PROVIDED PASSAGE:
[Begin]
Now that they are popular, most users don't understant that they cause any problems at all, much less what they are or why. And I'm one of the people (like yourself, and other readers here) who gets stuck trying to working around from both a sysadmin point of view, and as a network app developer.
For example, I'm involved in a (closed source) project right now using BitTorrent style technology that will probably fail because it can't handle more than about a third of the users being behind NAT firewalls. And this is after considerable effort to work around limitations of who can connect directly to who.
In particular (without custom port forwarding rules that you can't expect the average user to configure), one box behind a NAT firewall cannot connect directly to another box behind a NAT firewall.
Other effects are things like the fact that games must now use a star connection pattern, not a ring or a mesh (and the improved response times that might come from that). Any technology that allows individuals to communicate without a third party involved becomes either difficult or impossible (instant messaging without a central server, conference software, shared whiteboards, etc).
I just get frustrated about it all, because I see an artificial barrier to entry for an important area of network development.
If the application uses a fixed port number, and if you have enough external IPs to handle all of the internal machines, and if you don't mind having the extra admin work to keep updating your rules, then yes that works.
But if those aren't all true, then it doesn't. And all of those cases are frequently not true.
1) Many useful apps don't have fixed ports to listen on, instead they use lookup services. See anything based on RPC, Corba, etc. If you need to be able to run more than one copy of the application at a time, then multiple ports are REQUIRED.
2) ISPs are significantly limiting the number of IPs available. Like my home network where they charge me $5/month for one additional address. Unless I cough up the money, I can't SSH to more than one machine (and yes, I know the tricks around it, when they work, and when they don't).
Without the crutch of NAT, the address space would be much larger, and ISPs would never have been able to establish charging for address as a legitimate thing.
3) The admin work is a big barrior. If I want to do video chat with my mother, I have to drive 4 hours to her house to reconfigure her firewall. She's smart, but that's more than she can handle technically, and there is nobody else I can ask to do it. And what happens when lightning kills the cable modem, and it all has to be reconfigured?
Many large businesses run NAT for both security, and to deal with address space issues. I've seen a number of these networks through my consulting work. I have never seen network admins that would reconfigure the firewall just because one of their users want's to use AIM file transfers.
They may knowingly allow all kinds of funny things through an SSH port forward, but they won't begin to touch a config file (other than account creation) on a per user basis.
This means that small non-technical users are screwed. Anyone running unusual non-standard applications is screwed, anyone without enough address space that they don't need NAT in the first place is screwed, anyone so lazy that they don't want to have to reconfigure their security everytime they change which network applications they use is screwed, and anyone on a large corporate network is screwed.
Now, are you really so sure that NAT works just fine and that people should just quit complaining?
I once wrote a NAT engine (for the obscure Firewall/Plus), and I use NAT at home since I can't seem to bring myself to pay $5/month for a number.
[End]
Data records:
[Begin]
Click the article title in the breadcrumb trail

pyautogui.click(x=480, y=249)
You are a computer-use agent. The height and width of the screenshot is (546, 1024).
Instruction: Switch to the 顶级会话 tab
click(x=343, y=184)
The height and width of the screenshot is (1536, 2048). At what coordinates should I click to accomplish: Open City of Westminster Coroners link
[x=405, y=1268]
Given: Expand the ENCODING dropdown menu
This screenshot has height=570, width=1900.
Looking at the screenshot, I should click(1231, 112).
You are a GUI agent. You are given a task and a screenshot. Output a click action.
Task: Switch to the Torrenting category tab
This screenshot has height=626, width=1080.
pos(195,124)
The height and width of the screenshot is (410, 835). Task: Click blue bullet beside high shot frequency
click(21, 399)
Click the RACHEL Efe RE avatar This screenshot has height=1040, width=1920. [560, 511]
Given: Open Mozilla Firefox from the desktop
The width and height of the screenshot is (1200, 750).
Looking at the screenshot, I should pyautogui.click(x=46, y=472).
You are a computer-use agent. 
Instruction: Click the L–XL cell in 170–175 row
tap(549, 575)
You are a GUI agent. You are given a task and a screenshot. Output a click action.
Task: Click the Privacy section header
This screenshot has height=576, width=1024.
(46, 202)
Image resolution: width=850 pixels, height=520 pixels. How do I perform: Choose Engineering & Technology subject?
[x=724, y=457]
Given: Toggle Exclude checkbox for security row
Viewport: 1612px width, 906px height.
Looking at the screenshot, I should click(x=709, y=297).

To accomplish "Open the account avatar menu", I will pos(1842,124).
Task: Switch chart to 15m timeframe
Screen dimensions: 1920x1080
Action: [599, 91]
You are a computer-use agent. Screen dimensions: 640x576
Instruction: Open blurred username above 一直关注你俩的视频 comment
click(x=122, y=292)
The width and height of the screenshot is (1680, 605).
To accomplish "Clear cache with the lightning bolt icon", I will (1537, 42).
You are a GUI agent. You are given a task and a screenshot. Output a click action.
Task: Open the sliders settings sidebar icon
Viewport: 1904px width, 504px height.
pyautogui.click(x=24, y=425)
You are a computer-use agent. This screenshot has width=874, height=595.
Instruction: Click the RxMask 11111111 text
[End]
DIRECTIONS FOR THIS TASK:
In the post about NAT, how much does the writer's ISP charge each month for one additional IP address? These entries are separate material with no connection to the text.

ANSWER FOR THE TASK:
$5 per month.